The New AAP Circumcision Policy: Wrong in Fact and Law
Peter W. Adler, Attorney
Attorneys For the Rights of the Child
The American Academy of Pediatrics asserts that the health benefits of newborn male circumcision outweigh the risks, that parents have the right to make the circumcision decision for religious, cultural, or other reasons, and that insurance such as Medicaid should pay for it. The AAP is wrong on all counts.
As to the facts, the surgery risks catastrophic injury and death (which the AAP has never acknowledged), and harms all boys and men without conferring any real benefits. Among other disadvantages, it is painful, irreversibly amputates living tissue, radically alters the appearance of the penis, destroys normal sexual function (as anyone can see), removes the most sensitive parts of the penis, reduces penile girth and length, and leaves a scar. It does not benefit infants, who are not at risk of penile cancer or STD’s, and men must still wash and practice safe sex to avoid those diseases.

SUPPLIED INFORMATION —

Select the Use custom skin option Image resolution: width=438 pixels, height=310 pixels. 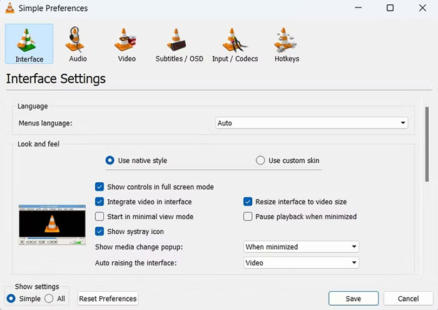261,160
* * *
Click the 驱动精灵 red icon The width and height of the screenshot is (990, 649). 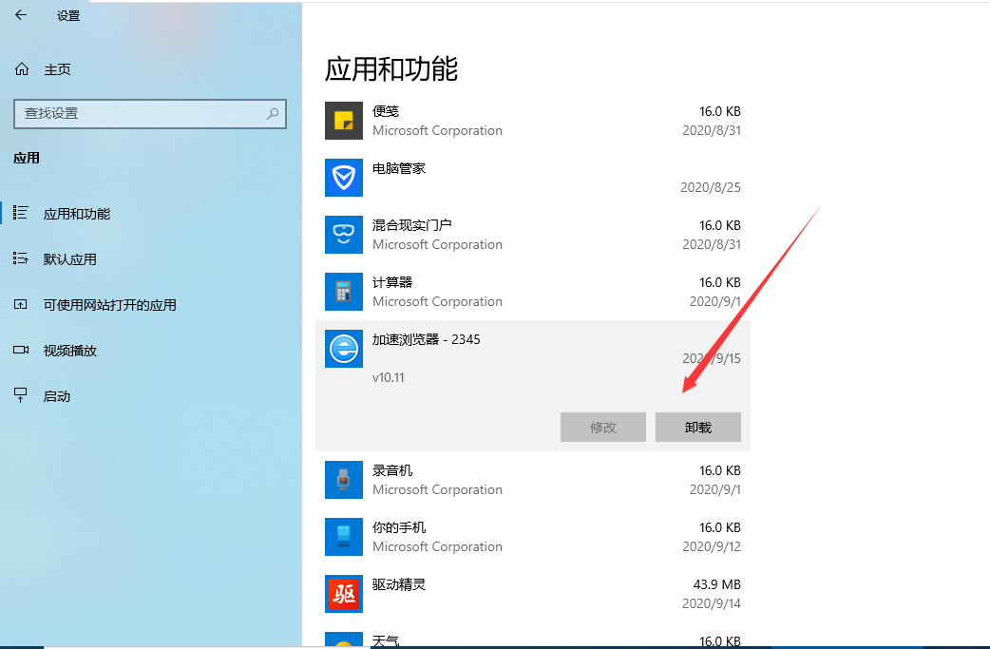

THINGS TO DO —
**A.** Set down the circumcision policy article word for word from "The New AAP" to "on all counts.".
**B.** What three things does the circumcision policy article say the American Academy of Pediatrics asserts?
**C.** Extend the circumcision policy article, starting after its last sentence.
The records come from a separate source.

RESPONSES TO THE TASKS —
**A.**
The New AAP Circumcision Policy: Wrong in Fact and Law
Peter W. Adler, Attorney
Attorneys For the Rights of the Child
The American Academy of Pediatrics asserts that the health benefits of newborn male circumcision outweigh the risks, that parents have the right to make the circumcision decision for religious, cultural, or other reasons, and that insurance such as Medicaid should pay for it. The AAP is wrong on all counts.

**B.**
- The health benefits of newborn male circumcision outweigh the risks.
- Parents have the right to make the circumcision decision for religious, cultural, or other reasons.
- Insurance such as Medicaid should pay for it.

**C.**
As a legal matter, the rule is that physicians cannot operate on healthy children. Boys, like girls and adults, have absolute rights under the common law, constitutional law, and human rights law to bodily and hence to genital integrity, to be free from harm, and to choose their own religion or no religion. Physicians cannot take orders from parents for reasons having nothing to do with medicine. Physicians and parents also cannot lawfully circumcise boys because men rarely choose circumcision for themselves. In fact, physicians and parents have a legal duty to protect boys from circumcision.
As to Medicaid, it only covers necessary health care, not elective cosmetic surgery. Medicaid claims for circumcision are false claims against the government.
We condemn the AAP’s new circumcision policy. We call for more than a retraction. The AAP should tell its physicians to stop cutting body parts off of our helpless, trusting, vulnerable children.